Available data:
=-=-=-=-=

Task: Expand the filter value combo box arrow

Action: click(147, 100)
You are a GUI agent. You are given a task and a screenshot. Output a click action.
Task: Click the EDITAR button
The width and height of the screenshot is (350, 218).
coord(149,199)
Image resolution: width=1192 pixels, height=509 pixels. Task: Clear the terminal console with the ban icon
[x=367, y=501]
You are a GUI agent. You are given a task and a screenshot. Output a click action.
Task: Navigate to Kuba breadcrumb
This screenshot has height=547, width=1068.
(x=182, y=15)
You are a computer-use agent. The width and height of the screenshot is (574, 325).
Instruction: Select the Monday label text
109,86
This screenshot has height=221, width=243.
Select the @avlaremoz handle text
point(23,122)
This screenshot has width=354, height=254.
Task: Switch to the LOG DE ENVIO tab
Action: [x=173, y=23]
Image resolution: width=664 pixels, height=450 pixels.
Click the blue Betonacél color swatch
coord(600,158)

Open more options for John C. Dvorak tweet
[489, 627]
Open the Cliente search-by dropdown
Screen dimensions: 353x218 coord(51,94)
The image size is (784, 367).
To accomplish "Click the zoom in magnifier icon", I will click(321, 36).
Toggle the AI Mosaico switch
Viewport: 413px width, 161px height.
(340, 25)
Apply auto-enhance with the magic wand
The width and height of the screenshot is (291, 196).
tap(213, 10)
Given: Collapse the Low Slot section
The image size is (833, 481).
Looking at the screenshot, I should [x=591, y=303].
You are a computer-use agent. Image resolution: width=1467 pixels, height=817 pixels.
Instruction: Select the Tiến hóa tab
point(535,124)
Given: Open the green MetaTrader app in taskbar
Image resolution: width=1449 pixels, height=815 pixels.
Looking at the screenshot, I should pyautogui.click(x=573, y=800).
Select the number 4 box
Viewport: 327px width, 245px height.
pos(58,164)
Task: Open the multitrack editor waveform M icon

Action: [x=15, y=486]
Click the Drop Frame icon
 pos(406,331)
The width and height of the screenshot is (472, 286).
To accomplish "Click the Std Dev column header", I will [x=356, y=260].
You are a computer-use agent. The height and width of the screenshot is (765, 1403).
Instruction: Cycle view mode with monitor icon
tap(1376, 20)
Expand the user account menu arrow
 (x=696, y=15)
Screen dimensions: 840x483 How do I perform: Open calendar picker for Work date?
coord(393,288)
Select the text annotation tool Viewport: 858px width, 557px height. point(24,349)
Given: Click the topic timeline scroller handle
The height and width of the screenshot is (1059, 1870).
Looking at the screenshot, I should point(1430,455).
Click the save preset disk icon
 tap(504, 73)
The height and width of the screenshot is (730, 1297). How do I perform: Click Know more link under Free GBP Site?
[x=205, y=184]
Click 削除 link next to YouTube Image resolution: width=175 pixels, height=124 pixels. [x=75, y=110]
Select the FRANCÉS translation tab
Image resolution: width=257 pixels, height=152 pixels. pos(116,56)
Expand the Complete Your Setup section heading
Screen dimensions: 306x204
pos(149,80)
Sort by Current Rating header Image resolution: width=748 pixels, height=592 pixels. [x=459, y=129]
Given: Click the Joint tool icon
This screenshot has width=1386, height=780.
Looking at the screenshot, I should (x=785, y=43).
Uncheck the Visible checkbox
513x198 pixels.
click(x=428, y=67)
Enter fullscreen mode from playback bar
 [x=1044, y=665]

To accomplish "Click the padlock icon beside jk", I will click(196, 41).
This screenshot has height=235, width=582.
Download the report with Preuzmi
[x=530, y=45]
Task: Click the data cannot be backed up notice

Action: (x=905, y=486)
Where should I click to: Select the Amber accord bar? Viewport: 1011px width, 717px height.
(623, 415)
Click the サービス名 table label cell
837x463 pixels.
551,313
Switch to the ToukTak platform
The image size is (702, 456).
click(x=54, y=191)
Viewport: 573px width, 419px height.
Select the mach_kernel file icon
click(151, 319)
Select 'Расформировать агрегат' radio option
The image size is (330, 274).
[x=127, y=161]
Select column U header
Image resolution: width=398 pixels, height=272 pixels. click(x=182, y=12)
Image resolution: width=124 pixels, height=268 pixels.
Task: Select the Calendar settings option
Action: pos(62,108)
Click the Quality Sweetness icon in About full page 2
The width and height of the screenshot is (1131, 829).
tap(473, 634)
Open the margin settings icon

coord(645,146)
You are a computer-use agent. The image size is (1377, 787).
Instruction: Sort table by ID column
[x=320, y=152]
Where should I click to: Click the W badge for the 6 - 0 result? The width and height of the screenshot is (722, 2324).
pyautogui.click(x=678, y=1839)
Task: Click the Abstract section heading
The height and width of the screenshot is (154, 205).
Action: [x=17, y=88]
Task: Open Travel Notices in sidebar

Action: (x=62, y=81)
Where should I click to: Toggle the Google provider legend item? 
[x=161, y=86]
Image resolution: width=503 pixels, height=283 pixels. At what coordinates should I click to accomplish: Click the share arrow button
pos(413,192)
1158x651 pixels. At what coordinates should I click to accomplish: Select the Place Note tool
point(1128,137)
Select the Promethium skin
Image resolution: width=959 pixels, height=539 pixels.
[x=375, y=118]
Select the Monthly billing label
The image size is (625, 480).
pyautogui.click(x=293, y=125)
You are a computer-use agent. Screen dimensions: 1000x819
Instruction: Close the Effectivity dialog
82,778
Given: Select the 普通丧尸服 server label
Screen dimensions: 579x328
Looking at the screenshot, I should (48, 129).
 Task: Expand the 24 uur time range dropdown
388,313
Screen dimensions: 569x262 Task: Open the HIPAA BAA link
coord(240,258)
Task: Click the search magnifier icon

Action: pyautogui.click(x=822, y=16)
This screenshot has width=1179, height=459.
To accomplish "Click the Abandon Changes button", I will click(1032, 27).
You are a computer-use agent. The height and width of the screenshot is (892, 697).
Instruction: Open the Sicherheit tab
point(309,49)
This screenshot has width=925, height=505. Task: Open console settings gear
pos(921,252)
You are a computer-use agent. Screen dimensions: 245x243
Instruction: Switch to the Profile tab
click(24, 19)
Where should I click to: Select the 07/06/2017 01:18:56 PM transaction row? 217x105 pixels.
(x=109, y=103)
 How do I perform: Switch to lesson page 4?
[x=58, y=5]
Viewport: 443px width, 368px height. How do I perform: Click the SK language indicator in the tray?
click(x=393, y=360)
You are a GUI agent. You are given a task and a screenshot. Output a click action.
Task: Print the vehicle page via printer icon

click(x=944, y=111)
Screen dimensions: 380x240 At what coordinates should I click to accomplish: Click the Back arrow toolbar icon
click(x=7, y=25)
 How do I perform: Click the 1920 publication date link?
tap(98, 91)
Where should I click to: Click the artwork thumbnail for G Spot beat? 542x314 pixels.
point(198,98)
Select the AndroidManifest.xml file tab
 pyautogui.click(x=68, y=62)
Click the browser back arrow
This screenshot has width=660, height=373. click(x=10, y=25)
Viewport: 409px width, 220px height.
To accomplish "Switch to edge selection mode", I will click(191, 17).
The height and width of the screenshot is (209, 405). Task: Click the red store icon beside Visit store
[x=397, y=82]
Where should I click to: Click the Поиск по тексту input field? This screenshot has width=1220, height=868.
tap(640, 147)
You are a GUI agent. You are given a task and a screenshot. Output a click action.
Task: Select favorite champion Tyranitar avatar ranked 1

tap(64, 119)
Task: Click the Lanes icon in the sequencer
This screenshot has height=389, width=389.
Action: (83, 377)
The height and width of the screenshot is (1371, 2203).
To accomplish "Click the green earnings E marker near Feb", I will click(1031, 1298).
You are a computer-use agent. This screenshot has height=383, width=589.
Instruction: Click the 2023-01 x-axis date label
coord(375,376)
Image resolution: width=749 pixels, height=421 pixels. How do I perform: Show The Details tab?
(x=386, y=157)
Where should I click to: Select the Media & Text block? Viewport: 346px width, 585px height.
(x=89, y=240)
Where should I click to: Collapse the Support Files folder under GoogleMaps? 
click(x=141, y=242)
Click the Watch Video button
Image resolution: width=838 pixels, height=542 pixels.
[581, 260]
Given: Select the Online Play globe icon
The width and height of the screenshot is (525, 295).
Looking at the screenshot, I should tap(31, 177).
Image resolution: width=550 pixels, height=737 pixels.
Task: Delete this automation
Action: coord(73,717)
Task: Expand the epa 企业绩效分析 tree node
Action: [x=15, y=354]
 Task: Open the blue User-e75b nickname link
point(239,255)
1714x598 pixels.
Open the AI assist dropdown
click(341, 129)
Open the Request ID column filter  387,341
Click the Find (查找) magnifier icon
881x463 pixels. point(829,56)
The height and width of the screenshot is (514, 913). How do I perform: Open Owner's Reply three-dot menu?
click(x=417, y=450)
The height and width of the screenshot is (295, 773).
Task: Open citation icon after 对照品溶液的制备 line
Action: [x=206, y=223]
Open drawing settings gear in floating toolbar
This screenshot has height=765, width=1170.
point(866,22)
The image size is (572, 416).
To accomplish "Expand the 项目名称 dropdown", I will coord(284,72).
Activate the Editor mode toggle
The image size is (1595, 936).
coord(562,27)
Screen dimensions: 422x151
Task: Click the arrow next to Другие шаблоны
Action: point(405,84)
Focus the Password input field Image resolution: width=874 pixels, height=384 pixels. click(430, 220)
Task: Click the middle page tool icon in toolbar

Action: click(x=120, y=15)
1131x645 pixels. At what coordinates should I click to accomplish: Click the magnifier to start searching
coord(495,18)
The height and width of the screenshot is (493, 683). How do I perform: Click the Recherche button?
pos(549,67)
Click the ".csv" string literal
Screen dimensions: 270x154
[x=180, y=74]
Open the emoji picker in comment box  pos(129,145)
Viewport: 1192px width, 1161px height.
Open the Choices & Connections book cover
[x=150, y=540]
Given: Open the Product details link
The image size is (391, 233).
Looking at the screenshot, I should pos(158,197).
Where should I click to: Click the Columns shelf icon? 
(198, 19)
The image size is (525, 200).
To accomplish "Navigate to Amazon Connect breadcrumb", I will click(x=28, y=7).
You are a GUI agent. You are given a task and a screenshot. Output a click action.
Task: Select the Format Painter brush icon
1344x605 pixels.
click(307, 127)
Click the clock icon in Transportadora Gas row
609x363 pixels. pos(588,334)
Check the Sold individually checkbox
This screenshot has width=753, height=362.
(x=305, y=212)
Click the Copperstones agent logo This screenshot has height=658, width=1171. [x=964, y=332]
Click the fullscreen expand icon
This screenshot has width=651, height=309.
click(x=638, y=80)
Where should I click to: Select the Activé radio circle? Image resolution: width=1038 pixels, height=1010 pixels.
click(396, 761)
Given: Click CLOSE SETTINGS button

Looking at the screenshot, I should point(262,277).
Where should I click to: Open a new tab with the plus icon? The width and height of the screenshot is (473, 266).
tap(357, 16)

=-=-=-=-=

Exercise goal: Reproduce, without alteration, the stretch of entries from the start through the line containing "(x=182, y=15)", both ends included.

Result for this task:
Task: Expand the filter value combo box arrow

Action: click(147, 100)
You are a GUI agent. You are given a task and a screenshot. Output a click action.
Task: Click the EDITAR button
The width and height of the screenshot is (350, 218).
coord(149,199)
Image resolution: width=1192 pixels, height=509 pixels. Task: Clear the terminal console with the ban icon
[x=367, y=501]
You are a GUI agent. You are given a task and a screenshot. Output a click action.
Task: Navigate to Kuba breadcrumb
This screenshot has height=547, width=1068.
(x=182, y=15)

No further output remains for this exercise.